# What this task involves:
Report every line in the listing below where the string "computer" shows up.

# Records for the exercise:

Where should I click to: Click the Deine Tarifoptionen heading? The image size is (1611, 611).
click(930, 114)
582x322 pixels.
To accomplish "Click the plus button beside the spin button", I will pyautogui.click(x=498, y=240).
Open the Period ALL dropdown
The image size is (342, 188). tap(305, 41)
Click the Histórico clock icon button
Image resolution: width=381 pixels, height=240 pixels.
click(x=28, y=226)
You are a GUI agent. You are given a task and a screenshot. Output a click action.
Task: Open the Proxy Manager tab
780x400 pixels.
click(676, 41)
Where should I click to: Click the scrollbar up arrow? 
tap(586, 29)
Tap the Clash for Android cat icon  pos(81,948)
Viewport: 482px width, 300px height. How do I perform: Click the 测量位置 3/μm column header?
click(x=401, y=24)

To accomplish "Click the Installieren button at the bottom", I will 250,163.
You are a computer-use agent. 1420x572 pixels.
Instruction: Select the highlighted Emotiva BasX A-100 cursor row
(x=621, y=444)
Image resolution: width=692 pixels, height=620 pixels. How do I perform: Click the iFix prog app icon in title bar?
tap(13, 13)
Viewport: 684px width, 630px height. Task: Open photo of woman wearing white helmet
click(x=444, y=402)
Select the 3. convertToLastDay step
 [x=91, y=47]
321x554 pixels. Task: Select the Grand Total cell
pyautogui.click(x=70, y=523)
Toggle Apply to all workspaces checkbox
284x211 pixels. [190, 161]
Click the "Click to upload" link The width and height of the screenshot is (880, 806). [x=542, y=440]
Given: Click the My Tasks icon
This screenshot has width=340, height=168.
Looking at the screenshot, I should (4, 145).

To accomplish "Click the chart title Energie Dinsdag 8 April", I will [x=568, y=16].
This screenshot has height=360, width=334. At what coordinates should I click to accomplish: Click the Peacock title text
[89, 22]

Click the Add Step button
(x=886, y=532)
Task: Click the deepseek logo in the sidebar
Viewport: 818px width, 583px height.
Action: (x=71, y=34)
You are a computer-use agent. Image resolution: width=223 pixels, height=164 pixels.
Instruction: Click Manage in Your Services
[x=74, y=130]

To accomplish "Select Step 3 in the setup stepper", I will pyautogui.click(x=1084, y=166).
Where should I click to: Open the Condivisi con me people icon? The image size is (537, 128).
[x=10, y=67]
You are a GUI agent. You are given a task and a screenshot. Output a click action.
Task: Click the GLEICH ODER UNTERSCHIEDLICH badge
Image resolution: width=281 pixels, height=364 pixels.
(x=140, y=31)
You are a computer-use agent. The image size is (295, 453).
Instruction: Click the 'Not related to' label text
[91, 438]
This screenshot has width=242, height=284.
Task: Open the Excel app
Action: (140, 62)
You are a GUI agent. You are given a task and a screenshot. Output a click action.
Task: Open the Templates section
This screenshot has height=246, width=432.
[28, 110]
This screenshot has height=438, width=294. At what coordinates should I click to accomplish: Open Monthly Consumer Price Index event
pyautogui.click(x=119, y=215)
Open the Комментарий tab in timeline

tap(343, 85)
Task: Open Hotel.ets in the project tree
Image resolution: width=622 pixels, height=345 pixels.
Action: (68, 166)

# Output for this task:
You are a computer-use agent. 1420x572 pixels.
You are a computer-use agent. Image resolution: width=223 pixels, height=164 pixels.
You are a computer-use agent. The image size is (295, 453).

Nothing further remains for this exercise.